Problem to work on -
Report back every line of the entries that contains "computer", exactly as written.
[Opening Study material section]
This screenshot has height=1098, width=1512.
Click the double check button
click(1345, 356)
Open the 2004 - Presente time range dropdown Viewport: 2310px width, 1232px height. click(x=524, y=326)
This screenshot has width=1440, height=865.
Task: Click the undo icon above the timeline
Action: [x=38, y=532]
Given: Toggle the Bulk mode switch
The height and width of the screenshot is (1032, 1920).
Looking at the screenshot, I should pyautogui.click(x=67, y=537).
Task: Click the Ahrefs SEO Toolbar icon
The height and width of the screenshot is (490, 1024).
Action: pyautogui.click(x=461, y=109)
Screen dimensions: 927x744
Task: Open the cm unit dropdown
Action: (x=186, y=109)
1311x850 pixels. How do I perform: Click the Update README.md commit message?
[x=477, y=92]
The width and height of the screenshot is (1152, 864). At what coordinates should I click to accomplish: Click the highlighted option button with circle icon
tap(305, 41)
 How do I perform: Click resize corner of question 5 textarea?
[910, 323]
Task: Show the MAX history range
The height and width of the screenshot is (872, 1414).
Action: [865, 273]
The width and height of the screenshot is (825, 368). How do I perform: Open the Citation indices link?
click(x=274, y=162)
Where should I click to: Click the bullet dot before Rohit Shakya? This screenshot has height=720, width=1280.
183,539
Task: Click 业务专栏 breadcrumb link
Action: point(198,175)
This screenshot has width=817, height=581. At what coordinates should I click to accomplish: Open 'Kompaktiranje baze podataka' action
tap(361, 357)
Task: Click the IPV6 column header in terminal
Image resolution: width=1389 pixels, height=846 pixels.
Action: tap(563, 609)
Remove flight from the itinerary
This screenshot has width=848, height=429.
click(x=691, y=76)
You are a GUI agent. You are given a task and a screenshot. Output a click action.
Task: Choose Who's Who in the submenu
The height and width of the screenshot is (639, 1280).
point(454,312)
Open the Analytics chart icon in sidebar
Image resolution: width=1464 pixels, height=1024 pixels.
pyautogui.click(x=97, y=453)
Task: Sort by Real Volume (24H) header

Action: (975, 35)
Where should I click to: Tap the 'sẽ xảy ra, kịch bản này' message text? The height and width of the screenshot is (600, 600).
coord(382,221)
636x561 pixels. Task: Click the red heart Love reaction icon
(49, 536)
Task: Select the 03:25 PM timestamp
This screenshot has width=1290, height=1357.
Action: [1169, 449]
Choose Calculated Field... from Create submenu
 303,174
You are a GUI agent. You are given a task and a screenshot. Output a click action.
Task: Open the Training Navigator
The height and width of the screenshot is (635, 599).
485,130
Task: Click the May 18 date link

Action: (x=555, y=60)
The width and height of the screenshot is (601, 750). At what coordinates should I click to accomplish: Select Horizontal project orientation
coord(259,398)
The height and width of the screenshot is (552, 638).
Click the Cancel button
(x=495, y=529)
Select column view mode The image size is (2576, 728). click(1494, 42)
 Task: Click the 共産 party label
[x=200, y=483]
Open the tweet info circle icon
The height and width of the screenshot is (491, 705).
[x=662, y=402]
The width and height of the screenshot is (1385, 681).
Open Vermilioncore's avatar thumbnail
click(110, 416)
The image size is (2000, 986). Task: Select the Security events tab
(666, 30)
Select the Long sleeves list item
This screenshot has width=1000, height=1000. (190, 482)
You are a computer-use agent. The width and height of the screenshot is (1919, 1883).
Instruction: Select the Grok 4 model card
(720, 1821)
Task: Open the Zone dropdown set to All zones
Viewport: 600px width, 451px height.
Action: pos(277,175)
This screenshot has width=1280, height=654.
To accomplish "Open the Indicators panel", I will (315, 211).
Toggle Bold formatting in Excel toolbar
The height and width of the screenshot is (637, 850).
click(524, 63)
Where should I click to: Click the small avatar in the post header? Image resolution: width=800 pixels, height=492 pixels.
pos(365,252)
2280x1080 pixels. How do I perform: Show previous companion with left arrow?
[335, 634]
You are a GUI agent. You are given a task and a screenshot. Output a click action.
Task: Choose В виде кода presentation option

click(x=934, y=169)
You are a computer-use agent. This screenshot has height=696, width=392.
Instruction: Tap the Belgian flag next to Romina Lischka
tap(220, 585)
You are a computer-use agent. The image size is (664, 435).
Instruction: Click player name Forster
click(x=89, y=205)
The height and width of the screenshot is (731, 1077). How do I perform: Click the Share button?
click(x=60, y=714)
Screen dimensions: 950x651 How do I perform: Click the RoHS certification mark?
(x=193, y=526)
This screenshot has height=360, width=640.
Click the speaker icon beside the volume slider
[Closing Study material section]
Answer section -
You are a computer-use agent. The width and height of the screenshot is (1919, 1883).
You are a computer-use agent. This screenshot has height=696, width=392.
You are a computer-use agent. The image size is (664, 435).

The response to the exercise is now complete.